__WHAT TO DO__: In the data below, find each line containing the string "height" and return it.

__DATA PROVIDED__:

= = = =

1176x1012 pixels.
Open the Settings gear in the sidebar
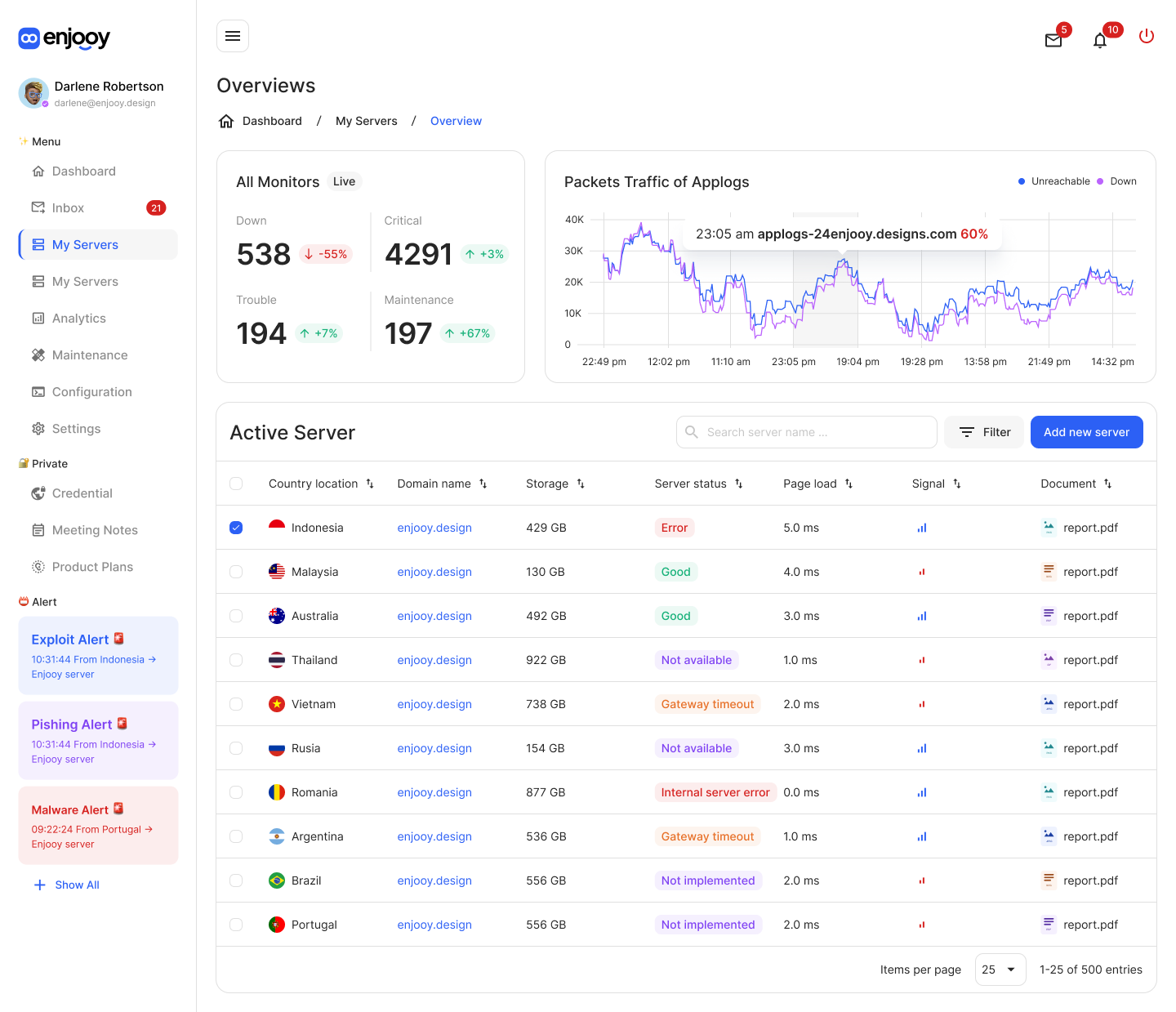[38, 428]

= = = =

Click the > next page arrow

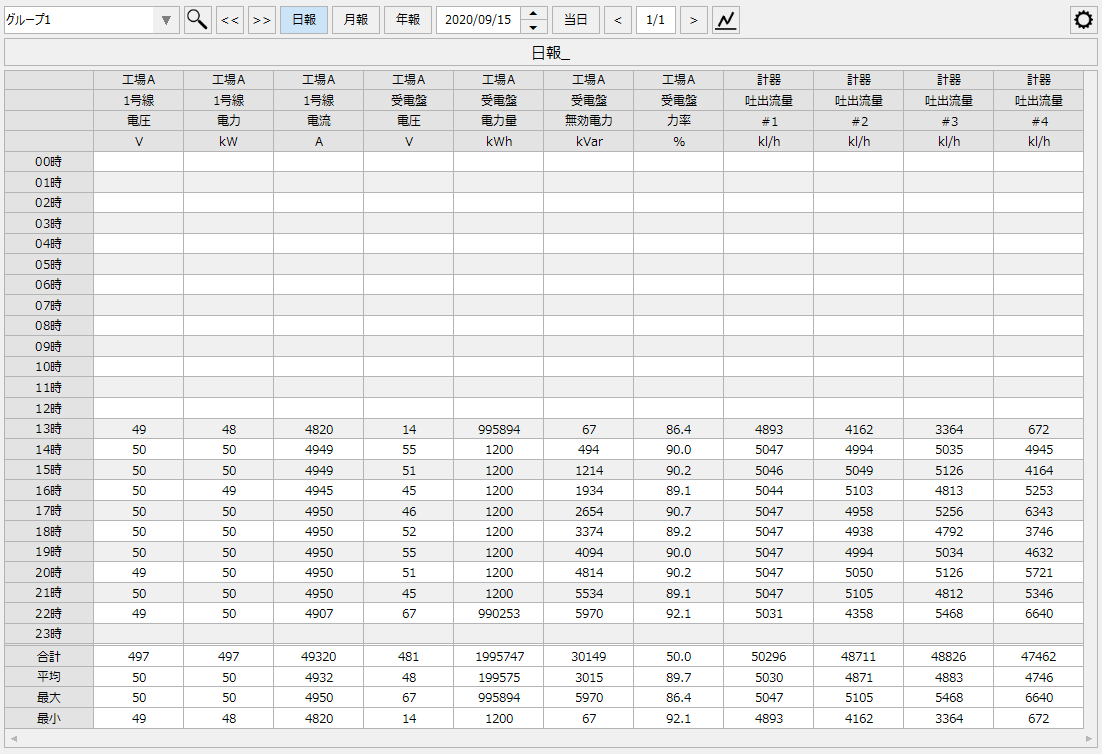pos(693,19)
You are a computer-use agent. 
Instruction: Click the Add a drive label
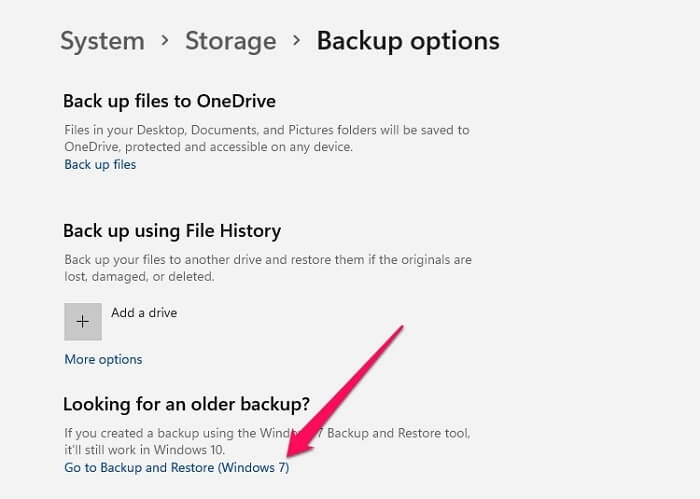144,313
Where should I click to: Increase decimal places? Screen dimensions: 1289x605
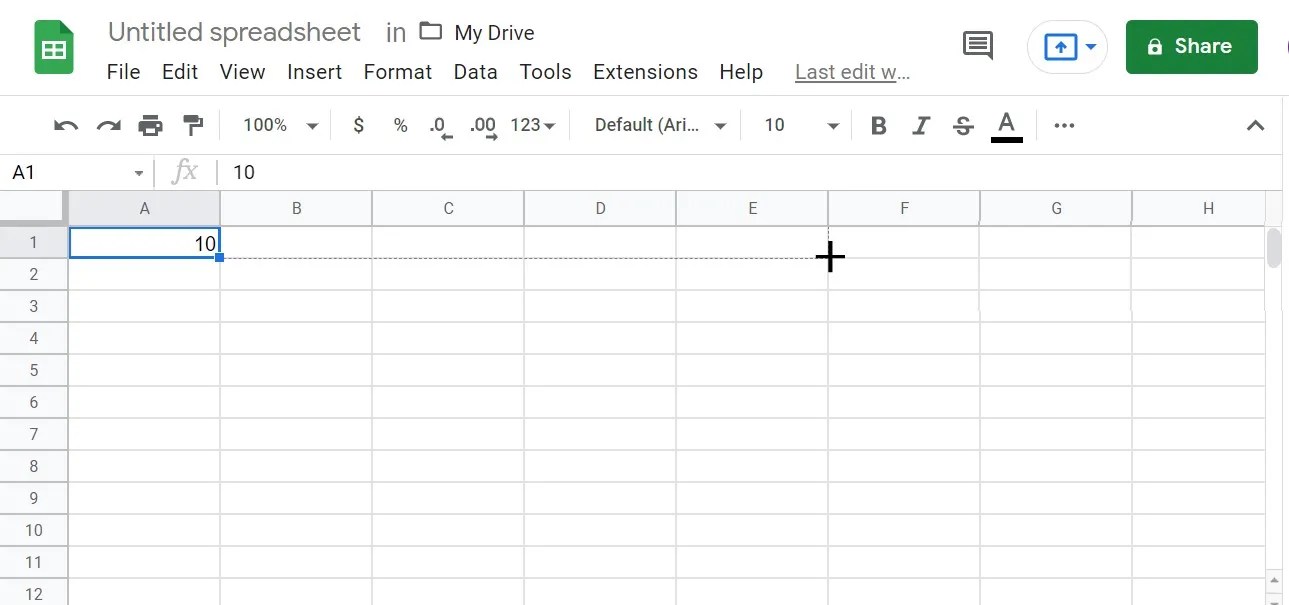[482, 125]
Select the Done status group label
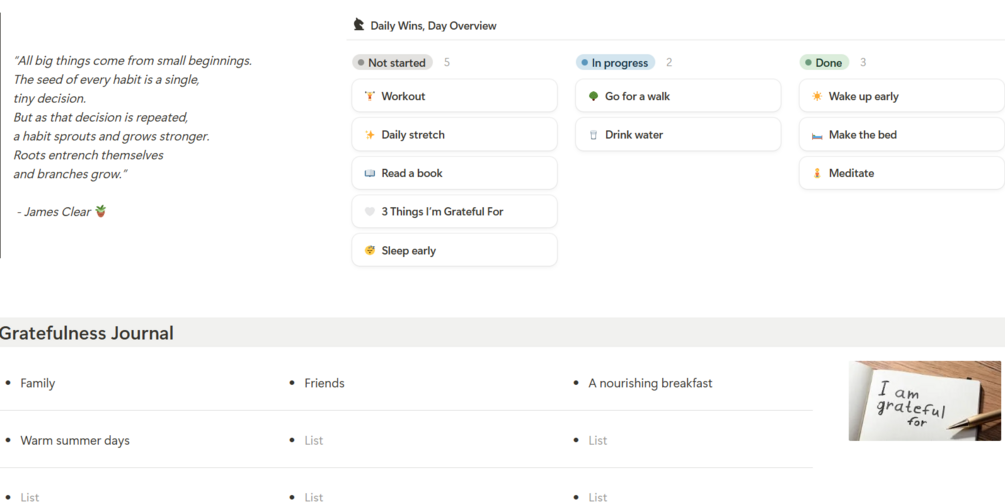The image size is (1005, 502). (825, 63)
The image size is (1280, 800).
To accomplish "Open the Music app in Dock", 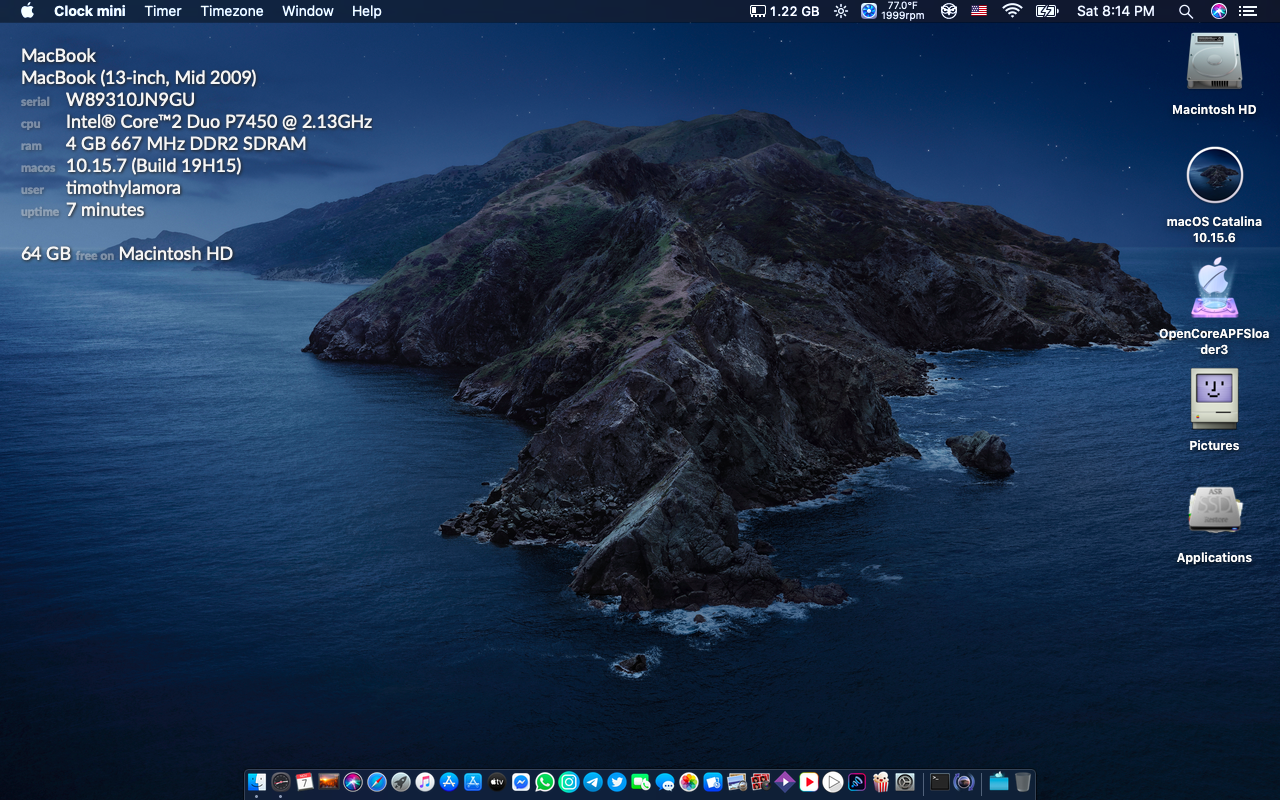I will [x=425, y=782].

= = = =

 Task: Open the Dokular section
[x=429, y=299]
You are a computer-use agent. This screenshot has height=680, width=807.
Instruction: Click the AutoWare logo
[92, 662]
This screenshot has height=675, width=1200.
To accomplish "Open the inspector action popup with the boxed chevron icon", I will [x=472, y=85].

= = = =

__RESPONSE BOX__:
You are a computer-use agent. This screenshot has height=680, width=807.
This screenshot has height=675, width=1200.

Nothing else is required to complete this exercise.